◆ **Work instructions**
Return the whole of the data exactly.
----- Dataset extract
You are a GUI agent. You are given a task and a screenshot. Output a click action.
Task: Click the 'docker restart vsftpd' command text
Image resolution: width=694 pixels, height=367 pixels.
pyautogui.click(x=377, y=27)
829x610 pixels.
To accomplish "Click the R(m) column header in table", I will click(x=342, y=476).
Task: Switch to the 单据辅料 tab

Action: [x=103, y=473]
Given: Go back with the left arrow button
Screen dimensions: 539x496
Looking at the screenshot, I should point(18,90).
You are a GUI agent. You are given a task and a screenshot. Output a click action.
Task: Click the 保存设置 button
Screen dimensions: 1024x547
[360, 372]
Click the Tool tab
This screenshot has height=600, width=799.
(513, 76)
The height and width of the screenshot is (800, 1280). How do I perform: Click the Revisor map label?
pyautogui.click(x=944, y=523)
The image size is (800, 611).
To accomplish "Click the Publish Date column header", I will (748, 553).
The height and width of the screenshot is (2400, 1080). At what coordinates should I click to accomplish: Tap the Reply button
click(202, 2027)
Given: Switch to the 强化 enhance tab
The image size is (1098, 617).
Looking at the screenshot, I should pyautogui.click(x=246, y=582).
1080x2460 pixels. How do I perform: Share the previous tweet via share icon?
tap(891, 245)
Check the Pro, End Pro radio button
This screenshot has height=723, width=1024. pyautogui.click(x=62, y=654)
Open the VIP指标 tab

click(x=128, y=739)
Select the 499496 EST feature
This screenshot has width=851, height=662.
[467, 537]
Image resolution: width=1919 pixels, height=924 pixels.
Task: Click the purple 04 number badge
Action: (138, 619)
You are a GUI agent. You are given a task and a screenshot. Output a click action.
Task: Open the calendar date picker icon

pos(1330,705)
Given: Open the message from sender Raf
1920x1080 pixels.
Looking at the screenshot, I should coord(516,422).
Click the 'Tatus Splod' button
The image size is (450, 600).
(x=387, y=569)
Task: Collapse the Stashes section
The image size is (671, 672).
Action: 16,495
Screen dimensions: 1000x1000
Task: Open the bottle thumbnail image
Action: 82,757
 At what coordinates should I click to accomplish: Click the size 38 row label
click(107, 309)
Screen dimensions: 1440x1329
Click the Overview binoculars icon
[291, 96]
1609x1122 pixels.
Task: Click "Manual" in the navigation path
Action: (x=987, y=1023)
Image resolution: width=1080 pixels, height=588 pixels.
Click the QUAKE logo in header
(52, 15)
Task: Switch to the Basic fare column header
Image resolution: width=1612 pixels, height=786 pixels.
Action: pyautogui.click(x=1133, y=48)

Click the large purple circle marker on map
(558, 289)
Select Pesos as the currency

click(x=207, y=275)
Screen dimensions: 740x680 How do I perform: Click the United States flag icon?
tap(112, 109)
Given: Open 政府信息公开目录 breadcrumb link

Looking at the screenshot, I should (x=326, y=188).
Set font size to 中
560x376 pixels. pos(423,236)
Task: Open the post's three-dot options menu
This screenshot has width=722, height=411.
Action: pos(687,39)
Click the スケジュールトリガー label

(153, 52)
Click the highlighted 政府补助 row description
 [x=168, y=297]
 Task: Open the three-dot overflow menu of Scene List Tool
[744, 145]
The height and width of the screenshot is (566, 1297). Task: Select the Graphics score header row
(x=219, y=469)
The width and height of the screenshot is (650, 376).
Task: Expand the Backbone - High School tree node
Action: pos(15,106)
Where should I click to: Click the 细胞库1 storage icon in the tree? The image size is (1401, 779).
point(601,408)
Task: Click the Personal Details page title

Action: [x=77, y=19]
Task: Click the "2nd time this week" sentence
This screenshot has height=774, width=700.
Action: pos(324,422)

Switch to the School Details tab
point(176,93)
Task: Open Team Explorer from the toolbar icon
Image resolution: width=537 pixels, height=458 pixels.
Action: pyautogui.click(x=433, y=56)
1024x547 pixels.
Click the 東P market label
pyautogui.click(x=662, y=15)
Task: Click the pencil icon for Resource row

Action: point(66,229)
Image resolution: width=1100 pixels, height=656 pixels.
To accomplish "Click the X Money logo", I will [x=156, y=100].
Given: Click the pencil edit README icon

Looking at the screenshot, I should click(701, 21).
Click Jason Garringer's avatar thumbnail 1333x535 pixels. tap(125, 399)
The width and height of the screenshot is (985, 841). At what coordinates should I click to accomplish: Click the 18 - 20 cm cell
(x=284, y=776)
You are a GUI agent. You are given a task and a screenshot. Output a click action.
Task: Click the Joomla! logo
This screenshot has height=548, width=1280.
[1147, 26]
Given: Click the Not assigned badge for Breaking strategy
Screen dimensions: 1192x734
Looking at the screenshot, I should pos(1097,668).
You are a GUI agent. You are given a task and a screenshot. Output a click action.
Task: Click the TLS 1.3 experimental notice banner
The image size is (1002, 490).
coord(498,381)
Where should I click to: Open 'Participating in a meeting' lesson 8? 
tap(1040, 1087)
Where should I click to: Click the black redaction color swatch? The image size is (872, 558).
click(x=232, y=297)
----------
◆ **Your solution**
You are a GUI agent. You are given a task and a screenshot. Output a click action.
Task: Click the 'docker restart vsftpd' command text
Image resolution: width=694 pixels, height=367 pixels.
pyautogui.click(x=377, y=27)
829x610 pixels.
To accomplish "Click the R(m) column header in table", I will click(x=342, y=476).
Task: Switch to the 单据辅料 tab

Action: [x=103, y=473]
Given: Go back with the left arrow button
Screen dimensions: 539x496
Looking at the screenshot, I should point(18,90).
You are a GUI agent. You are given a task and a screenshot. Output a click action.
Task: Click the 保存设置 button
Screen dimensions: 1024x547
[360, 372]
Click the Tool tab
This screenshot has height=600, width=799.
(513, 76)
The height and width of the screenshot is (800, 1280). How do I perform: Click the Revisor map label?
pyautogui.click(x=944, y=523)
The image size is (800, 611).
To accomplish "Click the Publish Date column header", I will (748, 553).
The height and width of the screenshot is (2400, 1080). At what coordinates should I click to accomplish: Tap the Reply button
click(202, 2027)
Given: Switch to the 强化 enhance tab
The image size is (1098, 617).
Looking at the screenshot, I should pyautogui.click(x=246, y=582).
1080x2460 pixels. How do I perform: Share the previous tweet via share icon?
tap(891, 245)
Check the Pro, End Pro radio button
This screenshot has height=723, width=1024. pyautogui.click(x=62, y=654)
Open the VIP指标 tab

click(x=128, y=739)
Select the 499496 EST feature
This screenshot has width=851, height=662.
[467, 537]
Image resolution: width=1919 pixels, height=924 pixels.
Task: Click the purple 04 number badge
Action: (138, 619)
You are a GUI agent. You are given a task and a screenshot. Output a click action.
Task: Open the calendar date picker icon

pos(1330,705)
Given: Open the message from sender Raf
1920x1080 pixels.
Looking at the screenshot, I should coord(516,422).
Click the 'Tatus Splod' button
The image size is (450, 600).
(x=387, y=569)
Task: Collapse the Stashes section
The image size is (671, 672).
Action: 16,495
Screen dimensions: 1000x1000
Task: Open the bottle thumbnail image
Action: 82,757
 At what coordinates should I click to accomplish: Click the size 38 row label
click(107, 309)
Screen dimensions: 1440x1329
Click the Overview binoculars icon
[291, 96]
1609x1122 pixels.
Task: Click "Manual" in the navigation path
Action: (x=987, y=1023)
Image resolution: width=1080 pixels, height=588 pixels.
Click the QUAKE logo in header
(52, 15)
Task: Switch to the Basic fare column header
Image resolution: width=1612 pixels, height=786 pixels.
Action: pyautogui.click(x=1133, y=48)

Click the large purple circle marker on map
(558, 289)
Select Pesos as the currency

click(x=207, y=275)
Screen dimensions: 740x680 How do I perform: Click the United States flag icon?
tap(112, 109)
Given: Open 政府信息公开目录 breadcrumb link

Looking at the screenshot, I should (x=326, y=188).
Set font size to 中
560x376 pixels. pos(423,236)
Task: Open the post's three-dot options menu
This screenshot has width=722, height=411.
Action: pos(687,39)
Click the スケジュールトリガー label

(153, 52)
Click the highlighted 政府补助 row description
 [x=168, y=297]
 Task: Open the three-dot overflow menu of Scene List Tool
[744, 145]
The height and width of the screenshot is (566, 1297). Task: Select the Graphics score header row
(x=219, y=469)
The width and height of the screenshot is (650, 376).
Task: Expand the Backbone - High School tree node
Action: pos(15,106)
Where should I click to: Click the 细胞库1 storage icon in the tree? The image size is (1401, 779).
point(601,408)
Task: Click the Personal Details page title

Action: [x=77, y=19]
Task: Click the "2nd time this week" sentence
This screenshot has height=774, width=700.
Action: pos(324,422)

Switch to the School Details tab
point(176,93)
Task: Open Team Explorer from the toolbar icon
Image resolution: width=537 pixels, height=458 pixels.
Action: pyautogui.click(x=433, y=56)
1024x547 pixels.
Click the 東P market label
pyautogui.click(x=662, y=15)
Task: Click the pencil icon for Resource row

Action: point(66,229)
Image resolution: width=1100 pixels, height=656 pixels.
To accomplish "Click the X Money logo", I will [x=156, y=100].
Given: Click the pencil edit README icon

Looking at the screenshot, I should click(701, 21).
Click Jason Garringer's avatar thumbnail 1333x535 pixels. tap(125, 399)
The width and height of the screenshot is (985, 841). At what coordinates should I click to accomplish: Click the 18 - 20 cm cell
(x=284, y=776)
You are a GUI agent. You are given a task and a screenshot. Output a click action.
Task: Click the Joomla! logo
This screenshot has height=548, width=1280.
[1147, 26]
Given: Click the Not assigned badge for Breaking strategy
Screen dimensions: 1192x734
Looking at the screenshot, I should pos(1097,668).
You are a GUI agent. You are given a task and a screenshot. Output a click action.
Task: Click the TLS 1.3 experimental notice banner
The image size is (1002, 490).
coord(498,381)
Where should I click to: Open 'Participating in a meeting' lesson 8? 
tap(1040, 1087)
Where should I click to: Click the black redaction color swatch? The image size is (872, 558).
click(x=232, y=297)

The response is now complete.